Today I attended the funeral of a friend I had in high school. Our friendship wasn't, admittedly, that deep, and we hadn't had any contact since high school was over.

To put that in context, my 10 year reunion is coming up next year, and suddenly, his is a face I won't be seeing there. This has, as these things often do, had me thinking about death and what that means and how to react to it.

I'm not so naive to think that I'm still young and invencible, but this situation is just so . . . strange. 28, ostensibly healthy, and his heart just quit. It immediately makes one remember just how fragile we are as a species. So many moving parts; so many things that can go wrong in an instant.
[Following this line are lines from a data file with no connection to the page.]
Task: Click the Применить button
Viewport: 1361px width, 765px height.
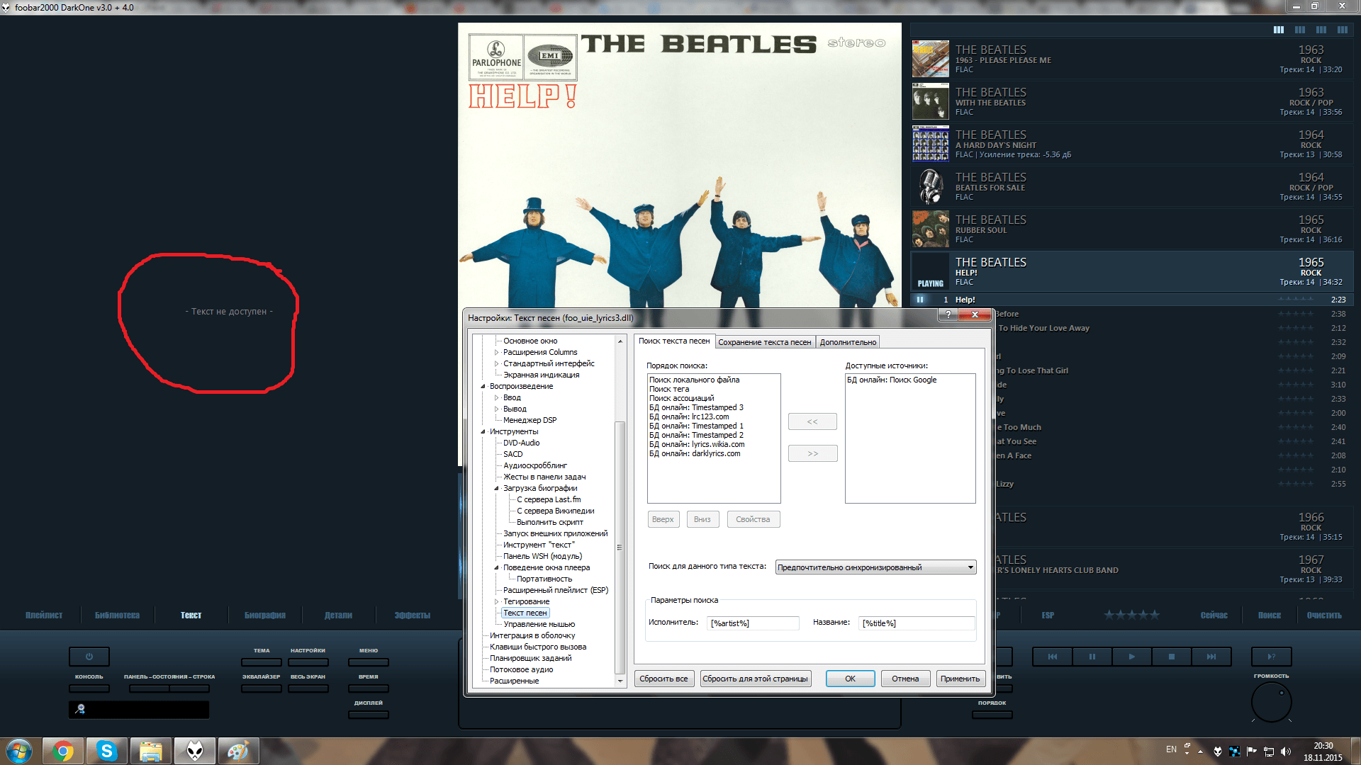Action: (960, 679)
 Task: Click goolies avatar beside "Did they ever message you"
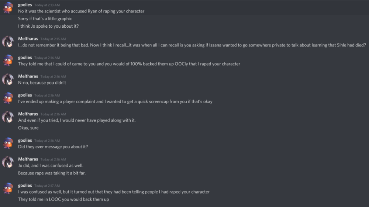pos(8,143)
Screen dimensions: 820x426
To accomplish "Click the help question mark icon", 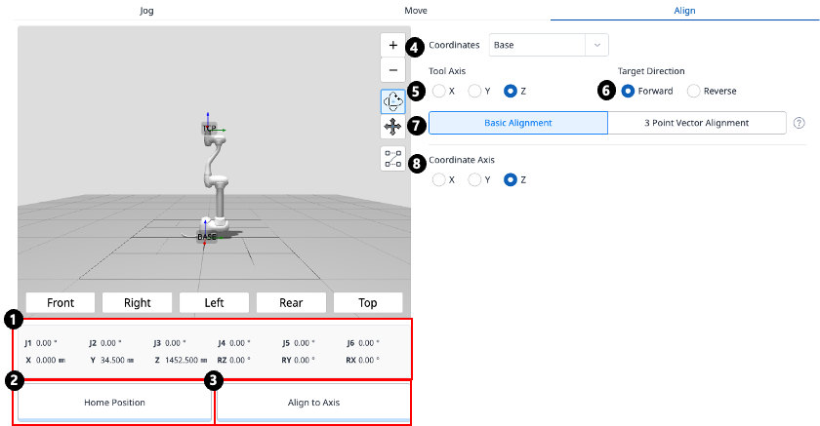I will (800, 123).
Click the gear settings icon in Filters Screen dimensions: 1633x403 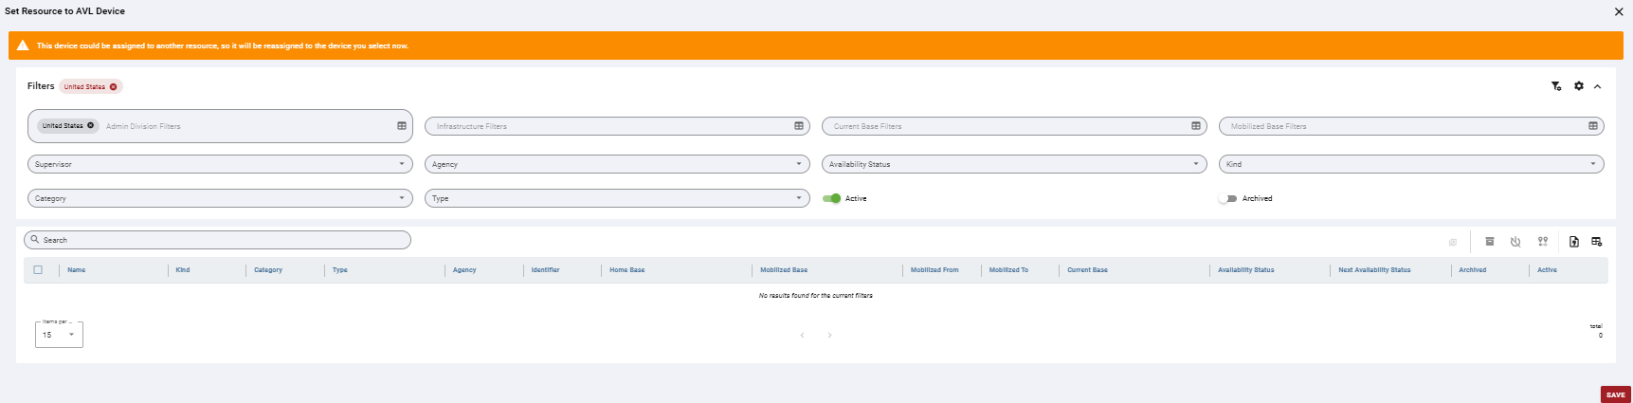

In such times, I always take comfort in the words of Walt Whitman's Song of Myself,

They are alive and well somewhere,
The smallest sprout shows there is really no death,

And if ever there was it led forward life, and does not wait at

     the end to arrest it,
And ceas'd the moment life appear'd.

All goes onward and outward, nothing collapses,
And to die is different from what any one supposed,
     and luckier.

Has any one supposed it lucky to be born?
I hasten to inform him or her it is just as lucky to die,
     and I know it.

I pass death with the dying and birth with the new-wash'd

     babe, and am not contain'd between my hat and boots,

And peruse manifold objects, no two alike and every one

     good,

The earth good and the stars good, and their adjuncts all

     good.

I am not an earth nor an adjunct of an earth,
I am the mate and companion of people, all just as immortal and fathomless as myself,
     (They do not know how immortal, but I know.)

Whether I had stayed in contact with him or not, having ever known him has helped shape the person I am now. He influenced me, he was a part of my life, and I of his. And I will go forth and be a part of others lives, having had the indelible mark of his life upon my own.

He, nor I, nor Walt Whitman, could ever be "contain'd between [our] hat and boots."